Born into a prominent Philadelphia family in 1892, Baker became a national sensation at Princeton. The captain and star of the football and hockey teams, he was a campus demigod. One of those who idolized him was F. Scott Fitzgerald, who would use Baker as a template for several of his literary heroes.
In football, Baker, whom Philadelphia sportswriters dubbed “the blond Adonis of the gridiron,” set scoring records that stood for half a century. America’s first hockey superstar, he refused to play professionally. But his games with the St Nicholas Hockey Club’s amateur team were major New York City sporting events, and NHL legend Lester Patrick once said that Baker could have been a professional superstar.
In 1981, the NCAA honored him by presenting the Hobey Baker Award to the year’s outstanding college player. In 2014, South Jersey’s Johnny Gaudreau, now on the Calgary Flames, won it.
Princeton coach Ron Fogarty said: “As a player growing up in Ontario, I wanted one day to have the opportunity to be consider for the Hobey Baker Award. I didn’t know anything else about college hockey. Now, at Princeton, I see that Hobey’s legacy is far greater than the award. Our guys have pictures of Hobey Baker in their dorm rooms. They talk about Hobey.”

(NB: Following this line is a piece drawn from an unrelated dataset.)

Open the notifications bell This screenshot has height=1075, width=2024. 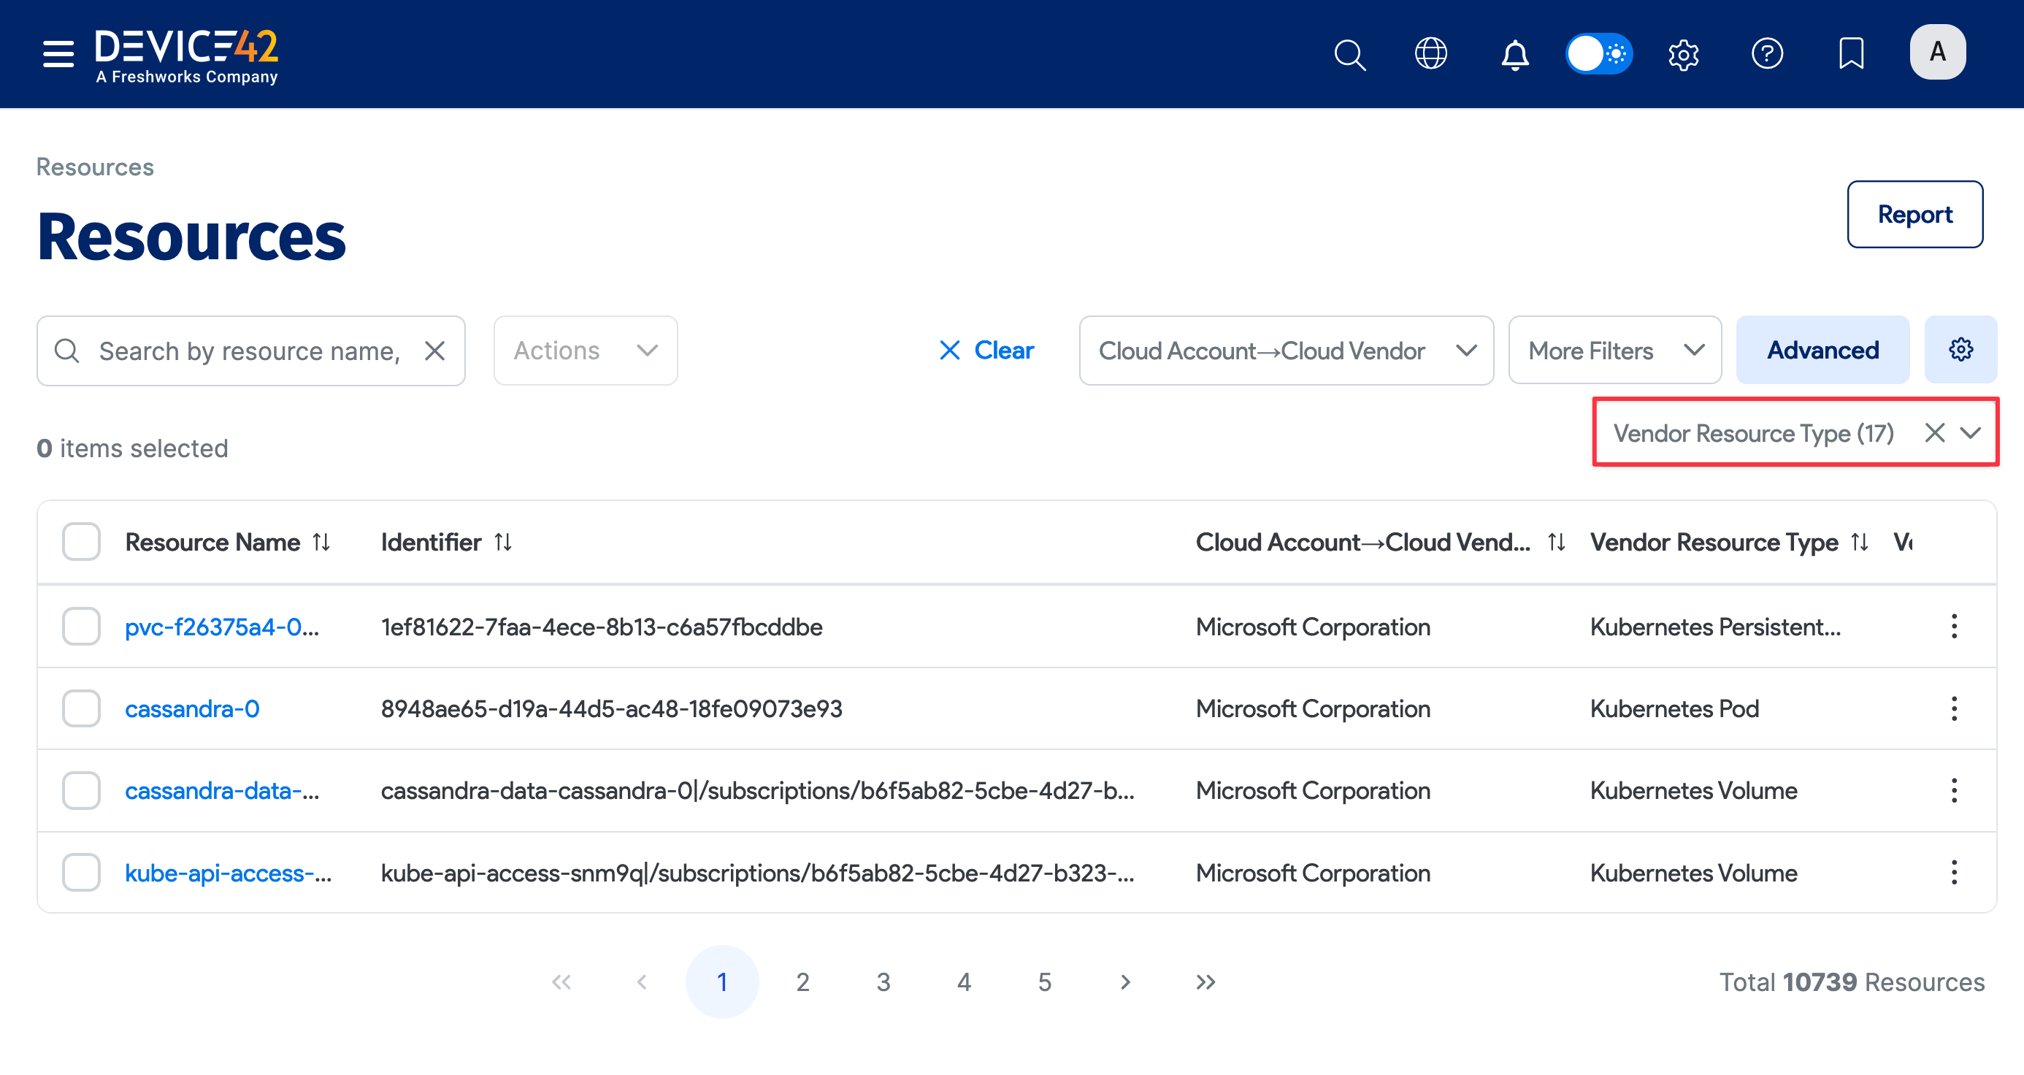[1514, 54]
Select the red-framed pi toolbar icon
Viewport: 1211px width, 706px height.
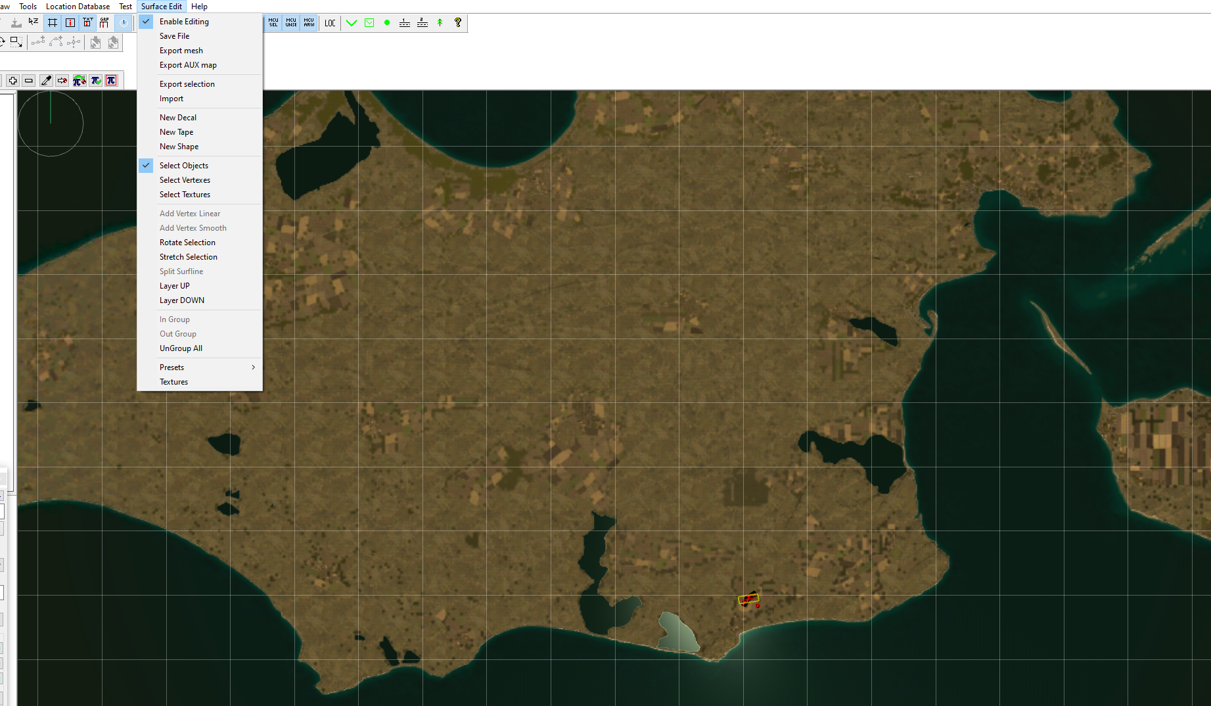(111, 80)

After Princeton, Baker went to work on Wall Street. He was an early and enthusiastic pilot, and, in 1917, he enlisted in the famed French unit. When the United States entered the war, Baker transferred to its 103rd Aero Squadron.
“He died in flight doing something he loved,” said Christo Morse, his great-great grandnephew, who was accompanied by his 4-year-old daughter, Hobey. ”He was always in flight – over the ice, across the field, through the air. He was a fierce competitor who carried himself with elegance and grace.”
Later, Morse posed for photos in front of the headstone, which was inscribed with a poem by an anonymous author.
“I think some day you may have flown too high,
So that immortals saw you and were glad,
Watching the beauty of your spirit’s flame,
Until they loved and called you, and you came.”
”He’s like some winged angel,” said Morse, a movie producer who lives in Brooklyn. “It’s
sometime hard to imagine he really lived.”